◆ Problem
Every line below that holds the string "with" should be copied out.

Supplied records Block Start

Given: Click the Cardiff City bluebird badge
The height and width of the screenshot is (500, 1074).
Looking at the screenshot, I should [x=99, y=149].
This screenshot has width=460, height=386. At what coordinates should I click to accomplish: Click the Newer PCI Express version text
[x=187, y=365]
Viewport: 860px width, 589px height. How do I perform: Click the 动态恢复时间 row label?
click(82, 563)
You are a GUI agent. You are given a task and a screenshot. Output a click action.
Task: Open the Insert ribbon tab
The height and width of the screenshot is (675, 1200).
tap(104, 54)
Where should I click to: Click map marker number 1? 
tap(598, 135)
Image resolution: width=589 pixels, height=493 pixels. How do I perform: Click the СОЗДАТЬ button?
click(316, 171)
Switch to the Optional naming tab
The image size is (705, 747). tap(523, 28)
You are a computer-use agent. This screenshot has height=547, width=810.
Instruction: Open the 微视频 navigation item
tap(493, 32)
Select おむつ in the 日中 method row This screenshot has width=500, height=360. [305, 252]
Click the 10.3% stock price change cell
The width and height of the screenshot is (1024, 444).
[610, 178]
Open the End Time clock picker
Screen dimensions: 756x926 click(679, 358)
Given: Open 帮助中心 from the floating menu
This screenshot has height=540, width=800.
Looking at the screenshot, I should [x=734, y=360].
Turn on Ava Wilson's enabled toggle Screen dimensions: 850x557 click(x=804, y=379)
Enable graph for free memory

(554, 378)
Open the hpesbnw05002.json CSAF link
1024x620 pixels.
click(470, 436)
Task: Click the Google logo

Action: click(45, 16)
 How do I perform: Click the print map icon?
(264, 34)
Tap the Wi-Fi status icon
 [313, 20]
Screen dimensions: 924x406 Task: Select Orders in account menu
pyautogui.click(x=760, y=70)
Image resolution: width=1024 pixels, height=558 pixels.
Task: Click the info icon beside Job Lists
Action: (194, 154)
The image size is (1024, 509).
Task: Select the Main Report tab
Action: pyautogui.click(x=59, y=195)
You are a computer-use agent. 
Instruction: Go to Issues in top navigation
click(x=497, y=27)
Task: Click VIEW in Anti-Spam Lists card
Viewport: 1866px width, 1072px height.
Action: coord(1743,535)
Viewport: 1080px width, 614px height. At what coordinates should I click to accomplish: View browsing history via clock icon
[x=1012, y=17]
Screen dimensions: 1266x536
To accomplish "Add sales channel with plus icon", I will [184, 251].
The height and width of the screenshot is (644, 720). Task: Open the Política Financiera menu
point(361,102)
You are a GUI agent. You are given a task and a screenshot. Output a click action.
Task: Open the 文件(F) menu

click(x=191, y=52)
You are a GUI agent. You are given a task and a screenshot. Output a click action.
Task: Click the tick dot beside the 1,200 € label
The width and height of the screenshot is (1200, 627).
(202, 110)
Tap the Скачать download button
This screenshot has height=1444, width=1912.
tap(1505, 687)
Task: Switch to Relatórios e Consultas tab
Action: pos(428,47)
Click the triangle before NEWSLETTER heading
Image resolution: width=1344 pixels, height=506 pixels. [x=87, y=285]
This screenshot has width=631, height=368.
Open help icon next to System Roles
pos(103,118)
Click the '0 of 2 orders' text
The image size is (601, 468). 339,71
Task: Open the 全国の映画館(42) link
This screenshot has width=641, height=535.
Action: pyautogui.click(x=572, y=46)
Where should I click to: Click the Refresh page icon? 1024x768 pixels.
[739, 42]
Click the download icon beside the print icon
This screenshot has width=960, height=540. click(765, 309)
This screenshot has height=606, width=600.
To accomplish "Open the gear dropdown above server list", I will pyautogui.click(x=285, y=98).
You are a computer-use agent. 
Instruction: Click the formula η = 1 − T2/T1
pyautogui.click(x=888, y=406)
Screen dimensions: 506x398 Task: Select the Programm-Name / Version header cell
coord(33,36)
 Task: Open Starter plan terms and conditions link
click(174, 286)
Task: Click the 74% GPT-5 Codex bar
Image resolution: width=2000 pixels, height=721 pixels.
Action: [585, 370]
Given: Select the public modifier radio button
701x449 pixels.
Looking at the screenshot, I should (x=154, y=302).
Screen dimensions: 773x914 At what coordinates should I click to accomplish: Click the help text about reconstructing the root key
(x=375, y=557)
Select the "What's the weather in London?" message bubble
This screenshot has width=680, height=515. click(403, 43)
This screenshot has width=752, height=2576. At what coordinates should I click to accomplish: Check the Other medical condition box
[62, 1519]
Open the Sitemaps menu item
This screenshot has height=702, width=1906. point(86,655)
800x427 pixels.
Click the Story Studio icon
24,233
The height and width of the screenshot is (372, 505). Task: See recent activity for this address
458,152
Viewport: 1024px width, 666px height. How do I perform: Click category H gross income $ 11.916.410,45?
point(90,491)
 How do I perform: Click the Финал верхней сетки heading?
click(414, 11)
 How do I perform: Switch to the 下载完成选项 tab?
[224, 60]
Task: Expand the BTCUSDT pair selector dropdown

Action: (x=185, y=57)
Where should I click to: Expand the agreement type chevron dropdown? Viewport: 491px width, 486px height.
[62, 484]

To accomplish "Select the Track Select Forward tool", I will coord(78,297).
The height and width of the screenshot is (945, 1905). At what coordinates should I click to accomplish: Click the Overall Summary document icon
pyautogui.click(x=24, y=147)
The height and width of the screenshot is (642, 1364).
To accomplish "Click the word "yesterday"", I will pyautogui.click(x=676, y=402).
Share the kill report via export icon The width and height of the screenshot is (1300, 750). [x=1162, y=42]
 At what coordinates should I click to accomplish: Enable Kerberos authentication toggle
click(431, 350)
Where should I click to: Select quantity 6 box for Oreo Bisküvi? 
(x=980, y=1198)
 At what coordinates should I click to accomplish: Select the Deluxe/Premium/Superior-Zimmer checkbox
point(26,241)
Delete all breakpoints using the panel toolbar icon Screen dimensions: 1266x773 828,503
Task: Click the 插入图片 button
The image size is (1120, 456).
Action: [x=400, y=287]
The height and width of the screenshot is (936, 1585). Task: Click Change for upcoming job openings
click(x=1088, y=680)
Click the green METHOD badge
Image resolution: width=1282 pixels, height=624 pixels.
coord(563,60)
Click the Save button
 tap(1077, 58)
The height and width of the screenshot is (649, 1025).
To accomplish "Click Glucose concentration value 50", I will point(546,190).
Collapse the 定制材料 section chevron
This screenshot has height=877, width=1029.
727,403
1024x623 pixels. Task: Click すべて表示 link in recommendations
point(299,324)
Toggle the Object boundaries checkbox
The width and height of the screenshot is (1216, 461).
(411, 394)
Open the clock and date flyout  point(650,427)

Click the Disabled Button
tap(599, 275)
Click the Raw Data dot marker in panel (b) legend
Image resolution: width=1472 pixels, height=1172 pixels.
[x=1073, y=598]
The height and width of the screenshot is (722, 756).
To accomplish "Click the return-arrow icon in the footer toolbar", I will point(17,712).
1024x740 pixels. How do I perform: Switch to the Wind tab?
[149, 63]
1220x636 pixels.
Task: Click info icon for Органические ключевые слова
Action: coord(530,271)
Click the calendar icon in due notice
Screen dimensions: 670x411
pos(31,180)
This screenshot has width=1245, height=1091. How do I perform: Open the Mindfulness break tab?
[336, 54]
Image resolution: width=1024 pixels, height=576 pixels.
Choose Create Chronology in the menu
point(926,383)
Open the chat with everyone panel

Supplied records Block End

◆ Expected answer
To accomplish "Add sales channel with plus icon", I will [184, 251].
Open the chat with everyone panel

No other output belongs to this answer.